Excerpt:
======

The Liberal Democratic Party, which led Japan for most of the post-World War II era until it was dumped in 2009, won 294 seats in the 480-seat lower house of parliament in Sunday’s nationwide elections, the party said.
With the elections over, a vote among the members of parliament to install the new prime minister is expected on Dec. 26. Mr. Abe, who was prime minister for a year in 2006-2007, is almost certain of winning that vote because the LDP now holds the majority in the lower house.
Mr. Abe, who would be Japan’s seventh prime minister in 6½ years, will likely push for increased public works spending and lobby for stronger moves by the central bank to break Japan out of its deflationary trap.
Stock prices soared Monday to their highest level since April, reflecting hopes in the business world that the LDP will be more effective in its economic policies than the outgoing Democrats were.
“Our mission is to overcome these crises,” he said.
He said his party’s victory was less a vote of confidence from voters and more a repudiation of the “mistaken leadership” of the Democrats.
“The public will be scrutinizing us,” Mr. Abe said.
Chinese bloggers, meanwhile, reacted with scorn to the LDP’s victory, with many concentrating their fire on Mr. Abe, a China hawk. Chinese microblog sites Monday were full of anti-Abe comments, with some calling for a boycott of Japanese goods.
The countries are embroiled in a territorial dispute over a cluster of uninhabited islands in the East China Sea controlled by Japan but also claimed by China and Taiwan. During the two-week campaign leading up to the election, Mr. Abe took a rather tough line toward China, promising to defend Japan’s “territory and beautiful ocean.”
“As with many cases, issues arise with countries that share borders, and what is important is how each nation keeps these issues under control. I feel we need wisdom so that the political issues or problems do not extend to economic problems,” he said.

======

Data lines:
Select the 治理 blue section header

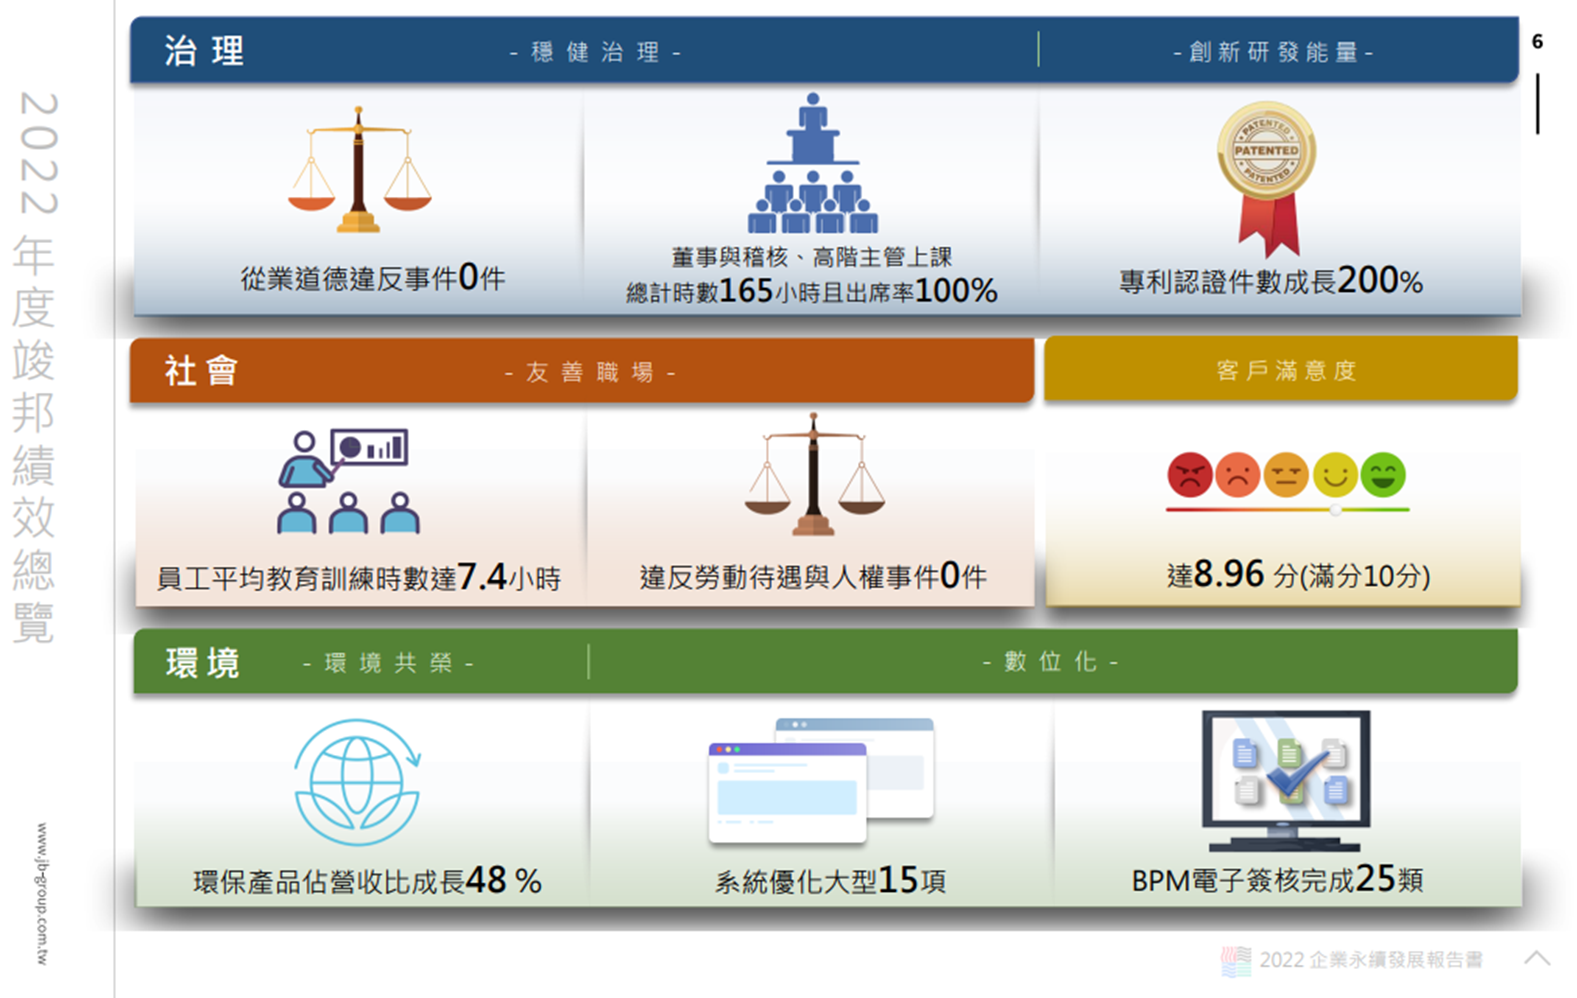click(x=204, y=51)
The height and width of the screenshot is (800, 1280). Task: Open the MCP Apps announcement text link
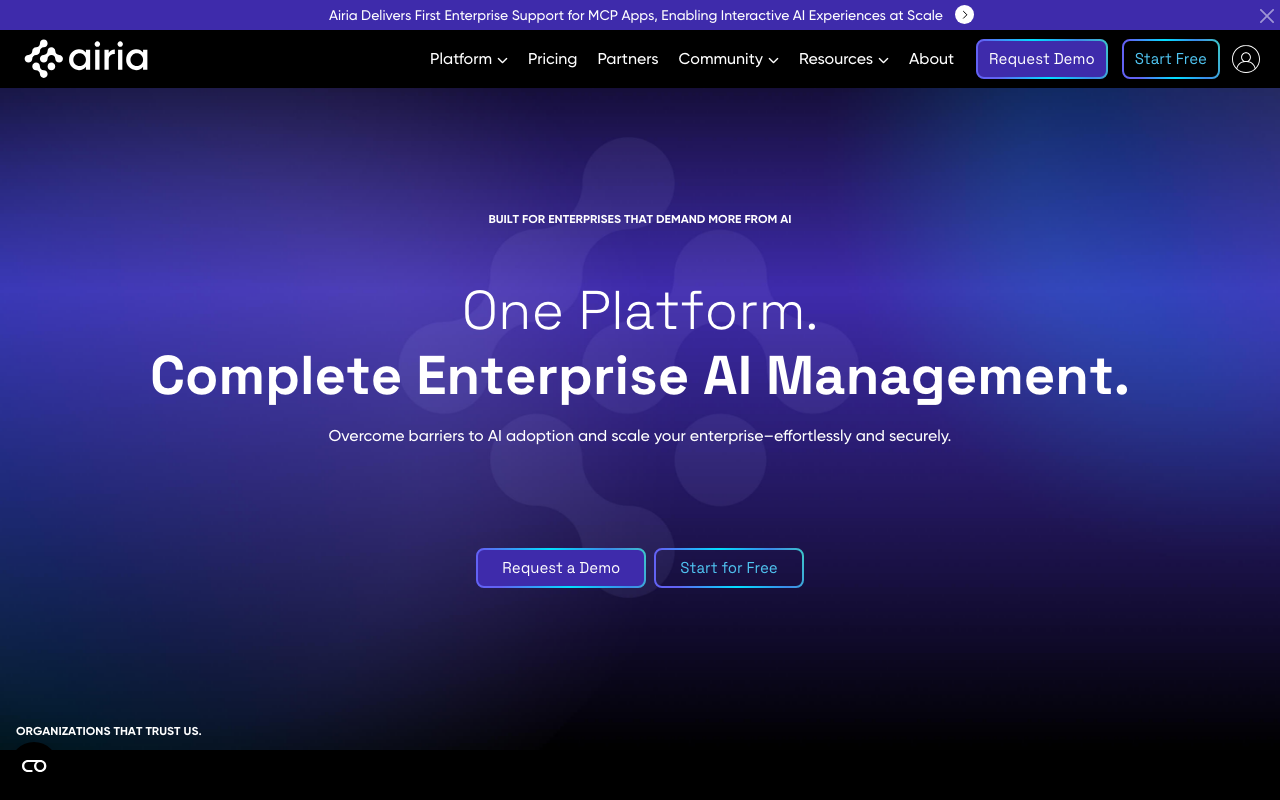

======

Work required:
Echo the Japan election article word for word, starting at the words "With the elections" and ending after "the lower house.". The data that comes after the Japan election article is a separate set of material.

Solution to this exercise:
With the elections over, a vote among the members of parliament to install the new prime minister is expected on Dec. 26. Mr. Abe, who was prime minister for a year in 2006-2007, is almost certain of winning that vote because the LDP now holds the majority in the lower house.